**What you have to do:**
In full and without alteration, print the records below, minus any images.

**Provided records:**
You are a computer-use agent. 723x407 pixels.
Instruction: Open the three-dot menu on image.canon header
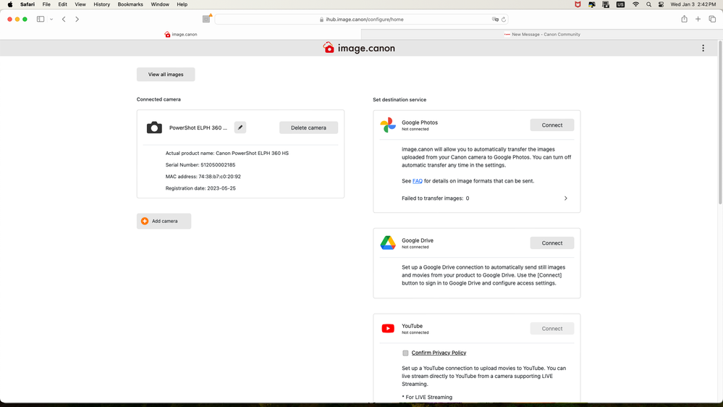point(703,49)
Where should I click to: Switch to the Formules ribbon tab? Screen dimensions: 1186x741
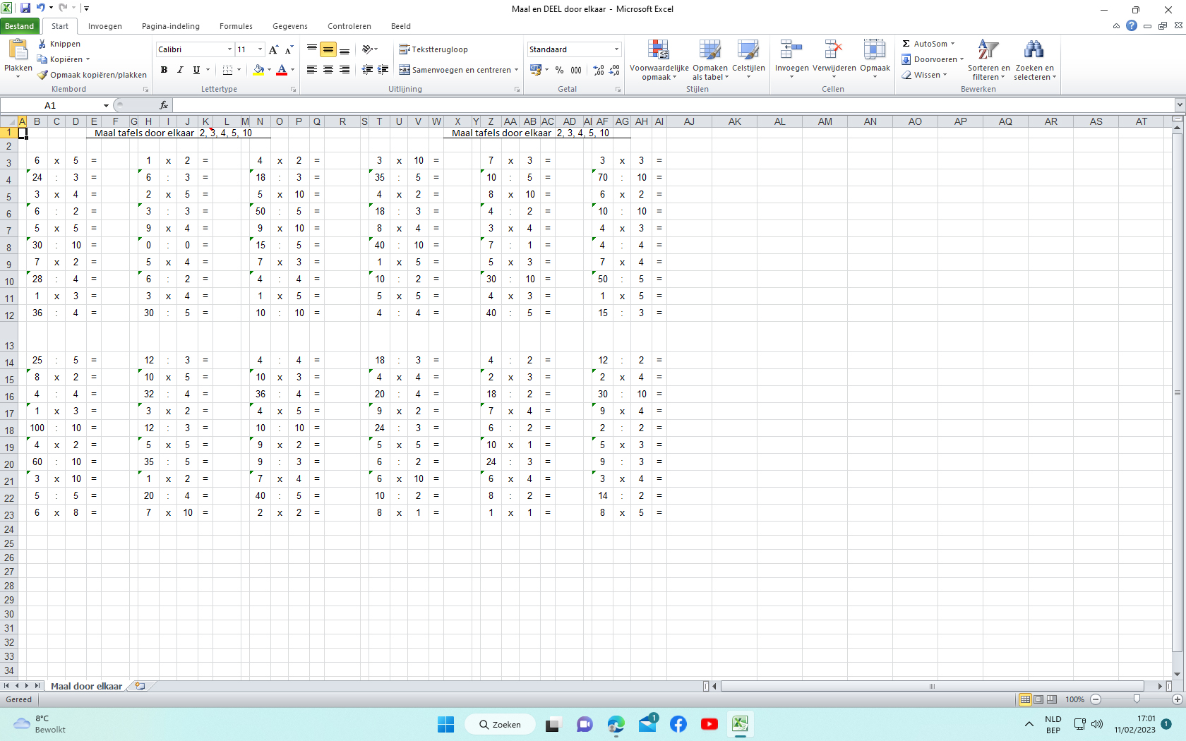click(x=236, y=26)
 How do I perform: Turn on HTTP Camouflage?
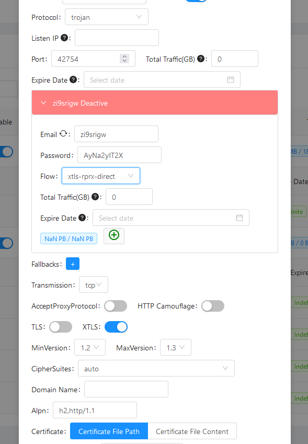point(213,306)
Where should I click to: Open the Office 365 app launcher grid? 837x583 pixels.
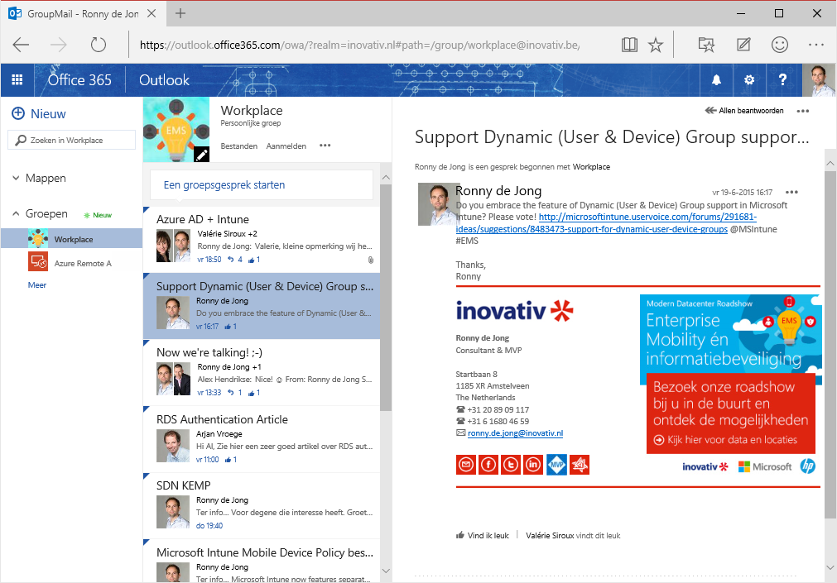pos(17,80)
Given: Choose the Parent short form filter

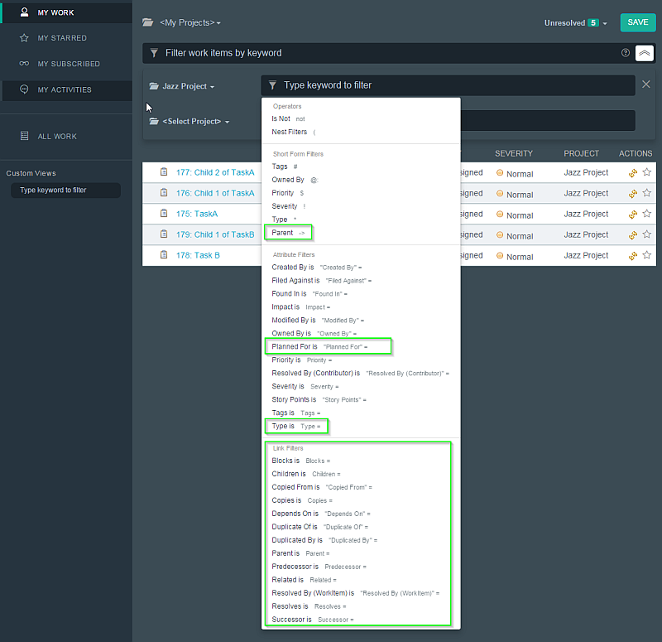Looking at the screenshot, I should (287, 233).
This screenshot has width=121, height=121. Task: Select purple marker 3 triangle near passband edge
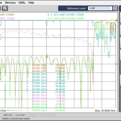tap(92, 52)
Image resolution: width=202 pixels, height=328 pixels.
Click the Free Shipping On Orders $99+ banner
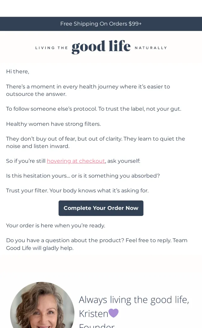tap(101, 24)
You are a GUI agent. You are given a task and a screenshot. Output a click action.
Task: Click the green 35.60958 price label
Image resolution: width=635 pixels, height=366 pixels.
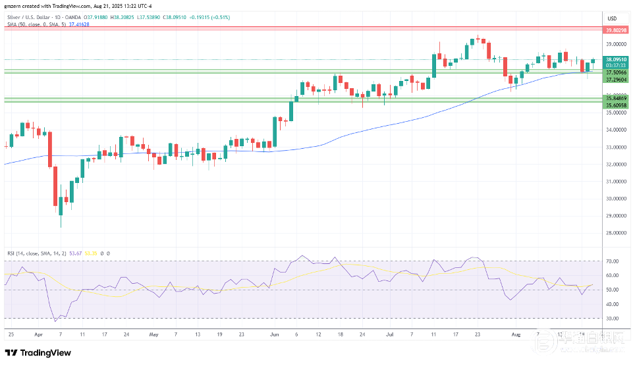point(616,105)
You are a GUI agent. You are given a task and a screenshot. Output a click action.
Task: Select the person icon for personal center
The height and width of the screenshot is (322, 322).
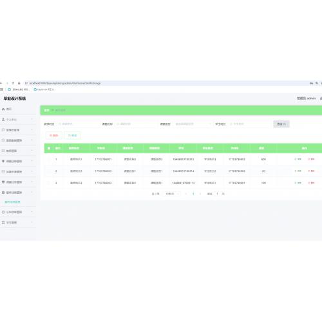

**Expected answer:**
You are a computer-use agent. 723x407 pixels.
Instruction: Open the three-dot menu on image.canon header
point(703,49)
Where should I click to: Switch to the Formules ribbon tab? Screen dimensions: 1186x741
click(x=236, y=26)
 How do I perform: Turn on HTTP Camouflage?
point(213,306)
Where should I click to: Open the Office 365 app launcher grid? 837x583 pixels.
pos(17,80)
Given: Choose the Parent short form filter

Looking at the screenshot, I should (287, 233).
This screenshot has width=121, height=121. Task: Select purple marker 3 triangle near passband edge
tap(92, 52)
Image resolution: width=202 pixels, height=328 pixels.
Click the Free Shipping On Orders $99+ banner
tap(101, 24)
You are a GUI agent. You are given a task and a screenshot. Output a click action.
Task: Click the green 35.60958 price label
Image resolution: width=635 pixels, height=366 pixels.
point(616,105)
You are a GUI agent. You are given a task and a screenshot. Output a click action.
Task: Select the person icon for personal center
The height and width of the screenshot is (322, 322).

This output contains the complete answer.